If you want a South London pub experience that's almost good enough for royalty then the Prince Regent is your man.
The Prince Regent can be found opposite lovely Brockwell Park on Dulwich Road, a short distance from Herne Hill station. The unmissable profile of the Prince is proudly displayed above the door, and the building stands regally on the corner. Out front, picnic tables for alfresco drinkers are packed into the garden and the area overflows come summertime when the park empties.
Inside, the pub and dining room areas are adjacent to each other, both decked out in the same varnished dark woods with arching etched glass. Upstairs, there are two private rooms available for hire (the Regency and Drawing Room) – one is more suited to informal drinking and dining, and the other is more grand and better suited to formal functions.
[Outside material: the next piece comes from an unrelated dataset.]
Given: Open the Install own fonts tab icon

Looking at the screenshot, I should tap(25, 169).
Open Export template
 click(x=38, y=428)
A smart south London gastro pub, the clientele on the restaurant side of the Prince Regent are mainly mid thirties, serious and bespectacled, and the topics of civilised conversation err towards intelligent over frivolous. Leave the larks to the bar room drinkers. Even the entertainment has intellect in the form of the weekly pub quiz.
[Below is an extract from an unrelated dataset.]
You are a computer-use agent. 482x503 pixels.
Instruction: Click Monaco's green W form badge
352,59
Candlelit dining is exclusively table service – and that service is confident and courteous, if curt towards those who are indecisive or dwell too long. Genuine recommendations come without prompting - you learn what’s good before the menu arrives, and not just what they’re trying to sell. The twinkle in the waitress’ eye means she loves that chocolate and prune cake; in fact, you’re lucky she left you some.
The main menu at the Prince Regent is excellent. The risotto (£5.95/£9.85) is incredible - thick rice, light cream, delicate flavours, topped with slabs of parmesan. Another choice that comes in a small or larger portion is the haddock fishcake with celeriac remoulade (£5.90/£9.75), which packs in flavour and is the exact consistency a fishcake should be. The celeriac is crisp and refreshing, but the edge is taken off by lovely mayonnaise. Attention is lavished on seasonal ingredients with indisputable just picked freshness and exquisite fine dining presentation on the more delicate dishes.
The scent of mint reaches you before the English strawberry tartlette (£4.30) and the sprig is just the finishing touch. Serving such good pastry gives away where the talents of the chefs lie. Don’t go home without dessert, even if you’re not a ‘dessert person’. The chocolate brownie with pistachio ice cream (£4.30) is another top recommendation.
The bar serves North Yorkshire favourite Black Sheep Ale and three rotating guest ales, which more than suffice. Ciders have slightly less emphasis and lagers almost none, so best to stick with what they know. The decent length wine list has a wide range: the red rioja Bodegas Lan (£18.85) is smooth and velvety; the Brushwood Shiraz Cabernet Sauvignon (£15.30) a touch tart; the Argentine Viognier La Linda Luigi Bosca (£14.20) unoaked and vanilla scented.
The list is handily divided into types for white and red: fresh and light, medium and fruity, full-flavoured and aromatic for whites, or a lighter taste, medium and spicy, rich and rounded for the reds. Then there’s the ‘something special’ and rose bottles. All in all, there’s enough for those who know their wine to be getting on with, but guidance for those who don’t.
The Last Word
A quite remarkable pub excelling in many areas, the Prince Regent is a fabulous place to dine or drink.